Une séance émaillée de vifs débats à l’Assemblée nationale
L’hémicycle sénégalais a été le théâtre d’échanges particulièrement houleux lors de l’intervention du député Abdou Mbow. À la tribune, ce dernier a livré une analyse alarmiste de la situation nationale, allant jusqu’à déclarer qu’« il y a une crise dans ce pays ». Son discours, centré sur les dérives financières, a rapidement dévié vers des accusations graves.
Des accusations ciblées contre des pratiques politiques
Abdou Mbow a pointé du doigt plusieurs institutions, dont la Douane et la DAF, avant de dénoncer des manœuvres jugées dangereuses pour les finances publiques. Parmi ses propos les plus marquants, il a affirmé sans preuve que « lorsque d’anciens Premiers ministres détournent des fonds alloués à la Casamance pour des motifs politiques, ce pays est en danger ». Ces déclarations ont immédiatement provoqué une réaction vive de la part du président de l’Assemblée nationale, Ousmane Sonko.
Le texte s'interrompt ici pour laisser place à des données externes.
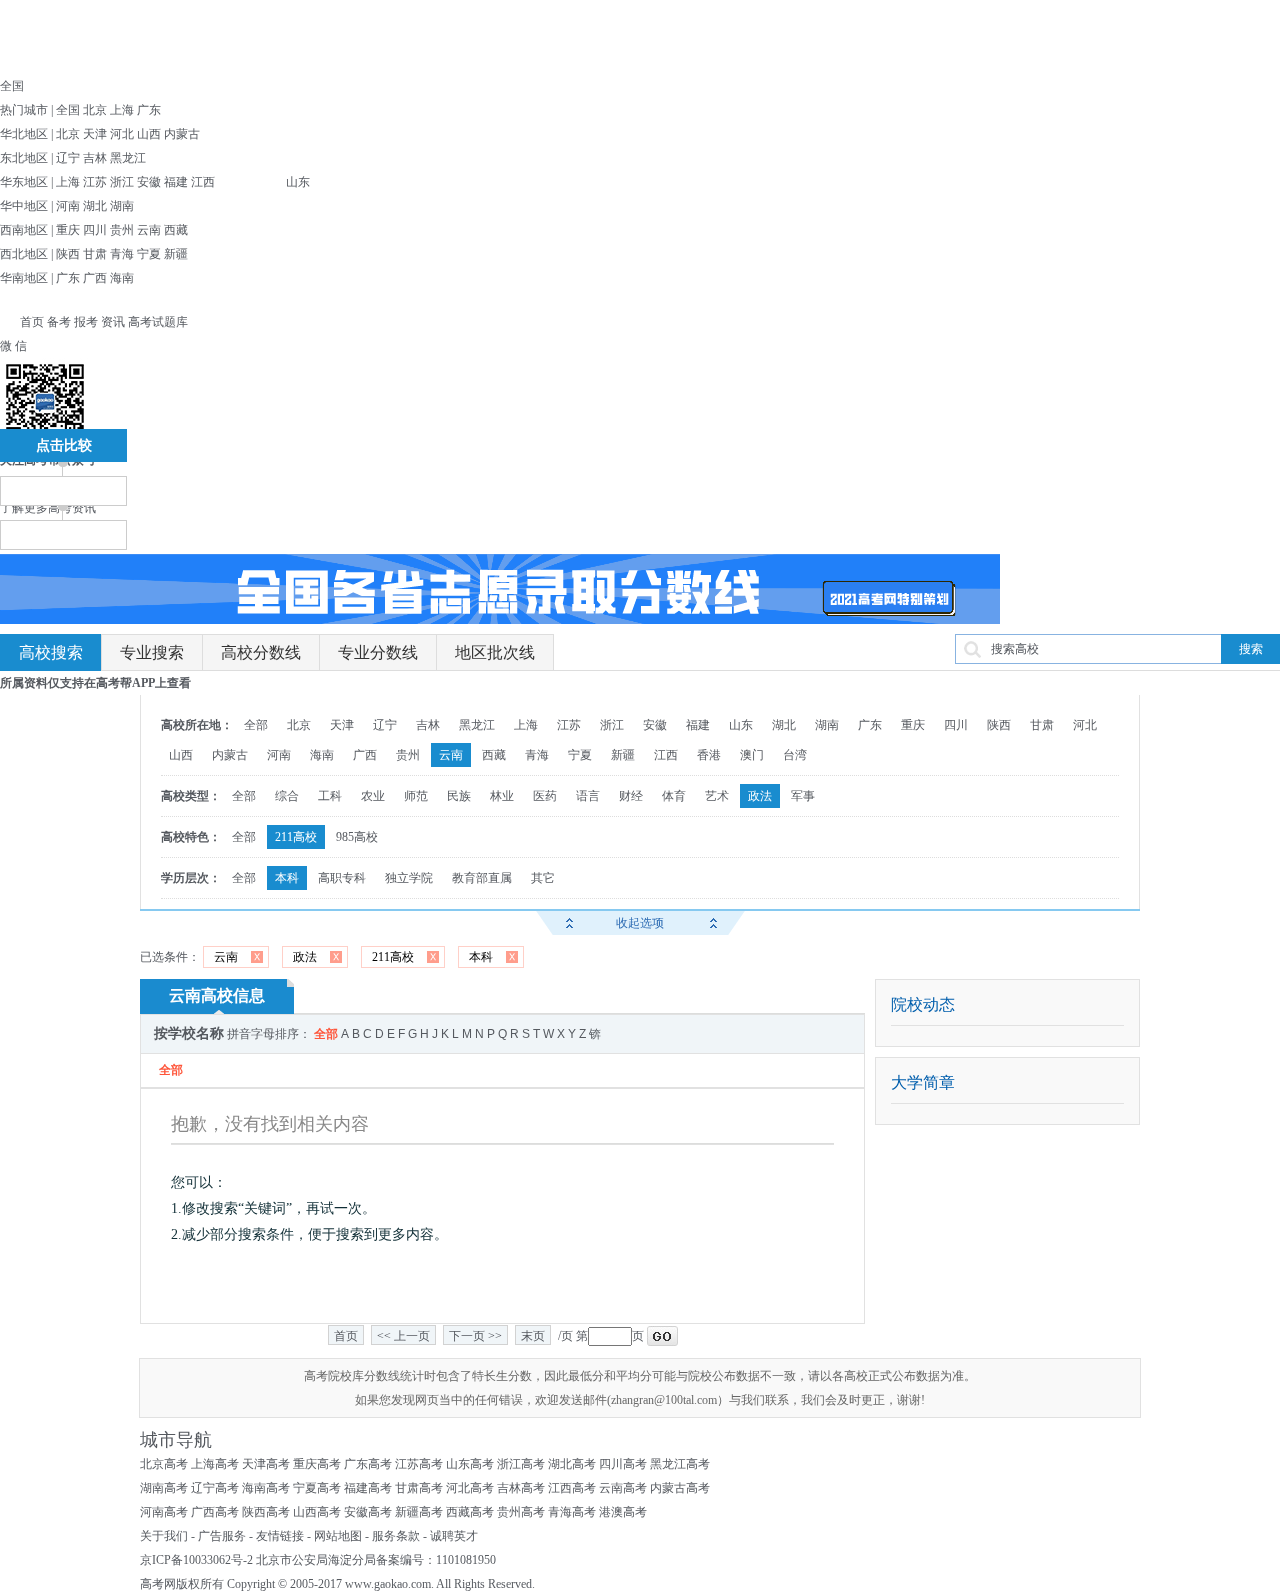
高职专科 (342, 878)
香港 (709, 755)
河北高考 (470, 1488)
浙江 (122, 182)
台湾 (795, 755)
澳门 (752, 755)
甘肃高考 (419, 1488)
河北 (122, 134)
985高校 (357, 837)
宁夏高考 (317, 1488)
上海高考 (215, 1464)
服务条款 (396, 1536)
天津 (95, 134)
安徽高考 (368, 1512)
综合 (287, 796)
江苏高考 (419, 1464)
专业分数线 (378, 652)
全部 (256, 725)
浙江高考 (521, 1464)
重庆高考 (317, 1464)
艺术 (717, 796)
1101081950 (466, 1560)
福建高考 (368, 1488)
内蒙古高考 (680, 1488)
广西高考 (215, 1512)
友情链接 (280, 1536)
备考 (59, 322)
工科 (330, 796)
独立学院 (409, 878)
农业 (373, 796)
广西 (95, 278)
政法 (760, 796)
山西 (149, 134)
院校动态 (923, 1004)
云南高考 (623, 1488)
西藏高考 (470, 1512)
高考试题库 (158, 322)
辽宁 (68, 158)
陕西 (68, 254)
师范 (416, 796)
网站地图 (338, 1536)
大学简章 (923, 1082)
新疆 (176, 254)
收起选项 (640, 923)
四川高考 (623, 1464)
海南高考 (266, 1488)
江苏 (95, 182)
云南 (149, 230)
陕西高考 (266, 1512)
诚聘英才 (454, 1536)
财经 (631, 796)
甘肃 (95, 254)
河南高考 (164, 1512)
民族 (459, 796)
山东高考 (470, 1464)
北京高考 (164, 1464)
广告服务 (222, 1536)
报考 (86, 322)
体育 (674, 796)
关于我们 (164, 1536)
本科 (287, 878)
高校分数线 (261, 652)
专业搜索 (152, 652)
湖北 (95, 206)
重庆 (68, 230)
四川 (95, 230)
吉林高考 (521, 1488)
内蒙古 (182, 134)
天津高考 (266, 1464)
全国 (68, 110)
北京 (95, 110)
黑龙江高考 (680, 1464)
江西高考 (572, 1488)
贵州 (122, 230)
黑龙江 (128, 158)
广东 (149, 110)
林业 (502, 796)
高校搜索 (51, 652)
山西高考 (317, 1512)
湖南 (122, 206)
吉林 (95, 158)
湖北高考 (572, 1464)
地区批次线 (495, 652)
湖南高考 (164, 1488)
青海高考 (572, 1512)
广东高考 (368, 1464)
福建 (176, 182)
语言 (588, 796)
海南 (122, 278)
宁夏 (149, 254)
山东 (298, 182)
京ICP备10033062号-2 (196, 1560)
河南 (68, 206)
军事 (803, 796)
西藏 (176, 230)
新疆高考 (419, 1512)
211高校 (296, 837)
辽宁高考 (215, 1488)
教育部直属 (482, 878)
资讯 (113, 322)
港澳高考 (623, 1512)
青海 (122, 254)
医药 (545, 796)
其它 (543, 878)
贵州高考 (521, 1512)
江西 (203, 182)
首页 (32, 322)
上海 (122, 110)
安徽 (149, 182)
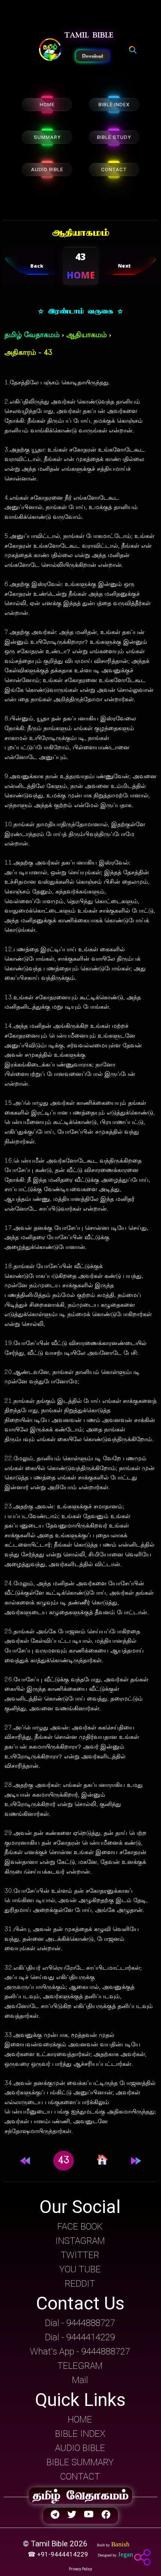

Un président de séance qui impose le cadre
À plusieurs reprises, Ousmane Sonko a rappelé à l’ordre le député, lui intimant de « rester dans le thème ». Malgré les interruptions, Abdou Mbow a persévéré, invoquant un précédent impliquant un autre parlementaire, Guy Marius Sagna, qu’il estimait avoir lui aussi dépassé le cadre légal lors d’une précédente intervention. « Guy Marius Sagna est un député. Il a parlé, attaqué le président », a-t-il argumenté, tout en soulignant que ce dernier avait pourtant pu développer son propos sans être sanctionné.
Le ton s’est ensuite tendu lorsque Ousmane Sonko a brandi un avertissement sans équivoque : « Restez dans le thème ou vous quittez le pupitre. » Il a ajouté, avec une pointe de menace : « Je ne souhaite pas que vous le quittiez de la même manière que la dernière fois », faisant référence à un incident antérieur impliquant le même député.
Un refus de céder malgré les pressions
Face à la fermeté du président de séance, Abdou Mbow a maintenu ses positions, martelant que « dans ce pays, il faudrait qu’on comprenne que nous avons un pays en danger ». Il a conclu en mettant en garde contre les détournements de deniers publics, affirmant que « on ne peut pas détourner nos fonds publics, venir à l’Assemblée nationale se réfugier. Les gens le diront ».
Une gestion des finances publiques sous haute surveillance
Cette séquence illustre les tensions récurrentes autour de la transparence financière au Sénégal. Les accusations portées par Abdou Mbow, bien que non étayées, soulèvent des questions sur l’utilisation des fonds publics et la responsabilité des hauts responsables. Les échanges, bien que houleux, reflètent l’enjeu crucial de la bonne gouvernance dans le pays.